PROMPT
Retype all the records with nothing changed.

Segment Start: RECORD EXTRACTS

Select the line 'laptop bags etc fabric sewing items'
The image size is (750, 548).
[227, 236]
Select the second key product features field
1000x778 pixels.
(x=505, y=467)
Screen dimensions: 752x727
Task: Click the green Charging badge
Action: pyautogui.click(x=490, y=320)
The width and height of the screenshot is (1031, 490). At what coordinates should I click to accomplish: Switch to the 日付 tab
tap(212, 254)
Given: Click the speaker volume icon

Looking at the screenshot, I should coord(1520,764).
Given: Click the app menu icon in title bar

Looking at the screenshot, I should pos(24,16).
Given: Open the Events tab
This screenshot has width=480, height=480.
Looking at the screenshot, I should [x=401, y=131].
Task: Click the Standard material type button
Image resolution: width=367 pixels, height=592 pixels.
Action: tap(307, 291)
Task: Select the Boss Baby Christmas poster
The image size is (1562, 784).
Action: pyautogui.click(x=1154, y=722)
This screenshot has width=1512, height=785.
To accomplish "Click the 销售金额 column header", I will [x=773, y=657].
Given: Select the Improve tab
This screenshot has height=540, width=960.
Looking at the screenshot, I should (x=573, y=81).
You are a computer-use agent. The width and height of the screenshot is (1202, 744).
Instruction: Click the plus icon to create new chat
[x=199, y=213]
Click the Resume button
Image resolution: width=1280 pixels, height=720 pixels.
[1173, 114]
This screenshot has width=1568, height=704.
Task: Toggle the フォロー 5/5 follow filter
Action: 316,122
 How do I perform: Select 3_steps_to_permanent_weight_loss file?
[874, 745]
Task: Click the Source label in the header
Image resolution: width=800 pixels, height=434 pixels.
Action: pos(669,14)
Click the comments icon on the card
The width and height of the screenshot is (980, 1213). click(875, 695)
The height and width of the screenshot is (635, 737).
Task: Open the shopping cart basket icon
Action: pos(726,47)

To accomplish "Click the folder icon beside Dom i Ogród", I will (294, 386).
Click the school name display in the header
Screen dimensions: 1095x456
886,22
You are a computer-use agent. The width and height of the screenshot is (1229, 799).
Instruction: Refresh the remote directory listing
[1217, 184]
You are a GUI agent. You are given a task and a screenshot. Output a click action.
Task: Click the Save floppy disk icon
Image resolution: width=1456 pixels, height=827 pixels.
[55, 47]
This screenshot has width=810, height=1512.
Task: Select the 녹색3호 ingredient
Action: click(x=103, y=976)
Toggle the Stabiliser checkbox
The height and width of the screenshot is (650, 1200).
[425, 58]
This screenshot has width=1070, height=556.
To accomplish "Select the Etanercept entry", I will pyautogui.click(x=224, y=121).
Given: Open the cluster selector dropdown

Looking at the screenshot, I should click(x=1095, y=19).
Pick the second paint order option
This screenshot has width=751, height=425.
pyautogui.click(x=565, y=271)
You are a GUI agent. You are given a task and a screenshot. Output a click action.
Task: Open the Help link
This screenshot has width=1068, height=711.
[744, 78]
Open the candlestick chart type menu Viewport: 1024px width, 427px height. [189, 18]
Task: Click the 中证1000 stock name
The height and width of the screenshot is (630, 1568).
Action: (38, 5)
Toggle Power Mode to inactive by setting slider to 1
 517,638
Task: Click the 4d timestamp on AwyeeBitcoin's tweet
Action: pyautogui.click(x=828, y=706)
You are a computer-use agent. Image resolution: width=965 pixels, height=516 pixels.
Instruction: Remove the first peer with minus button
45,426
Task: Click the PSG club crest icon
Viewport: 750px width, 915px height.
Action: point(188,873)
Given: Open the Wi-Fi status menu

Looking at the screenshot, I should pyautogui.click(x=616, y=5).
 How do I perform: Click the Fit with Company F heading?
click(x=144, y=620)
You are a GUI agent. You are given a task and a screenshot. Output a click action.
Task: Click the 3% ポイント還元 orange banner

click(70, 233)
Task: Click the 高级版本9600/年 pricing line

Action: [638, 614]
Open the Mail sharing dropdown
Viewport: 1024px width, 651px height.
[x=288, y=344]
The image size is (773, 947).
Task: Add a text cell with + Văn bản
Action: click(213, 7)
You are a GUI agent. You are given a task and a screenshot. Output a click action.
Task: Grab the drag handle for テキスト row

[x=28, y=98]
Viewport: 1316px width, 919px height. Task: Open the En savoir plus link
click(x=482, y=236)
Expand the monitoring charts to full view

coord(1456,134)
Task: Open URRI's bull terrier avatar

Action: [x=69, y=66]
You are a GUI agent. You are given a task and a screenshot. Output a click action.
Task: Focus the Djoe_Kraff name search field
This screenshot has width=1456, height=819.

Segment End: RECORD EXTRACTS

ANSWER TO THIS EXERCISE
Select the line 'laptop bags etc fabric sewing items'
The image size is (750, 548).
[227, 236]
Select the second key product features field
1000x778 pixels.
(x=505, y=467)
Screen dimensions: 752x727
Task: Click the green Charging badge
Action: pyautogui.click(x=490, y=320)
The width and height of the screenshot is (1031, 490). At what coordinates should I click to accomplish: Switch to the 日付 tab
tap(212, 254)
Given: Click the speaker volume icon

Looking at the screenshot, I should coord(1520,764).
Given: Click the app menu icon in title bar

Looking at the screenshot, I should pos(24,16).
Given: Open the Events tab
This screenshot has width=480, height=480.
Looking at the screenshot, I should [x=401, y=131].
Task: Click the Standard material type button
Image resolution: width=367 pixels, height=592 pixels.
Action: tap(307, 291)
Task: Select the Boss Baby Christmas poster
The image size is (1562, 784).
Action: pyautogui.click(x=1154, y=722)
This screenshot has width=1512, height=785.
To accomplish "Click the 销售金额 column header", I will [x=773, y=657].
Given: Select the Improve tab
This screenshot has height=540, width=960.
Looking at the screenshot, I should (x=573, y=81).
You are a computer-use agent. The width and height of the screenshot is (1202, 744).
Instruction: Click the plus icon to create new chat
[x=199, y=213]
Click the Resume button
Image resolution: width=1280 pixels, height=720 pixels.
[1173, 114]
This screenshot has width=1568, height=704.
Task: Toggle the フォロー 5/5 follow filter
Action: 316,122
 How do I perform: Select 3_steps_to_permanent_weight_loss file?
[874, 745]
Task: Click the Source label in the header
Image resolution: width=800 pixels, height=434 pixels.
Action: pos(669,14)
Click the comments icon on the card
The width and height of the screenshot is (980, 1213). click(875, 695)
The height and width of the screenshot is (635, 737).
Task: Open the shopping cart basket icon
Action: pos(726,47)

To accomplish "Click the folder icon beside Dom i Ogród", I will (294, 386).
Click the school name display in the header
Screen dimensions: 1095x456
886,22
You are a computer-use agent. The width and height of the screenshot is (1229, 799).
Instruction: Refresh the remote directory listing
[1217, 184]
You are a GUI agent. You are given a task and a screenshot. Output a click action.
Task: Click the Save floppy disk icon
Image resolution: width=1456 pixels, height=827 pixels.
[55, 47]
This screenshot has width=810, height=1512.
Task: Select the 녹색3호 ingredient
Action: click(x=103, y=976)
Toggle the Stabiliser checkbox
The height and width of the screenshot is (650, 1200).
[425, 58]
This screenshot has width=1070, height=556.
To accomplish "Select the Etanercept entry", I will pyautogui.click(x=224, y=121).
Given: Open the cluster selector dropdown

Looking at the screenshot, I should click(x=1095, y=19).
Pick the second paint order option
This screenshot has width=751, height=425.
pyautogui.click(x=565, y=271)
You are a GUI agent. You are given a task and a screenshot. Output a click action.
Task: Open the Help link
This screenshot has width=1068, height=711.
[744, 78]
Open the candlestick chart type menu Viewport: 1024px width, 427px height. [189, 18]
Task: Click the 中证1000 stock name
The height and width of the screenshot is (630, 1568).
Action: (38, 5)
Toggle Power Mode to inactive by setting slider to 1
 517,638
Task: Click the 4d timestamp on AwyeeBitcoin's tweet
Action: pyautogui.click(x=828, y=706)
You are a computer-use agent. Image resolution: width=965 pixels, height=516 pixels.
Instruction: Remove the first peer with minus button
45,426
Task: Click the PSG club crest icon
Viewport: 750px width, 915px height.
Action: point(188,873)
Given: Open the Wi-Fi status menu

Looking at the screenshot, I should pyautogui.click(x=616, y=5).
 How do I perform: Click the Fit with Company F heading?
click(x=144, y=620)
You are a GUI agent. You are given a task and a screenshot. Output a click action.
Task: Click the 3% ポイント還元 orange banner

click(70, 233)
Task: Click the 高级版本9600/年 pricing line

Action: [638, 614]
Open the Mail sharing dropdown
Viewport: 1024px width, 651px height.
[x=288, y=344]
The image size is (773, 947).
Task: Add a text cell with + Văn bản
Action: click(213, 7)
You are a GUI agent. You are given a task and a screenshot. Output a click action.
Task: Grab the drag handle for テキスト row

[x=28, y=98]
Viewport: 1316px width, 919px height. Task: Open the En savoir plus link
click(x=482, y=236)
Expand the monitoring charts to full view

coord(1456,134)
Task: Open URRI's bull terrier avatar

Action: [x=69, y=66]
You are a GUI agent. You are given a task and a screenshot. Output a click action.
Task: Focus the Djoe_Kraff name search field
This screenshot has width=1456, height=819.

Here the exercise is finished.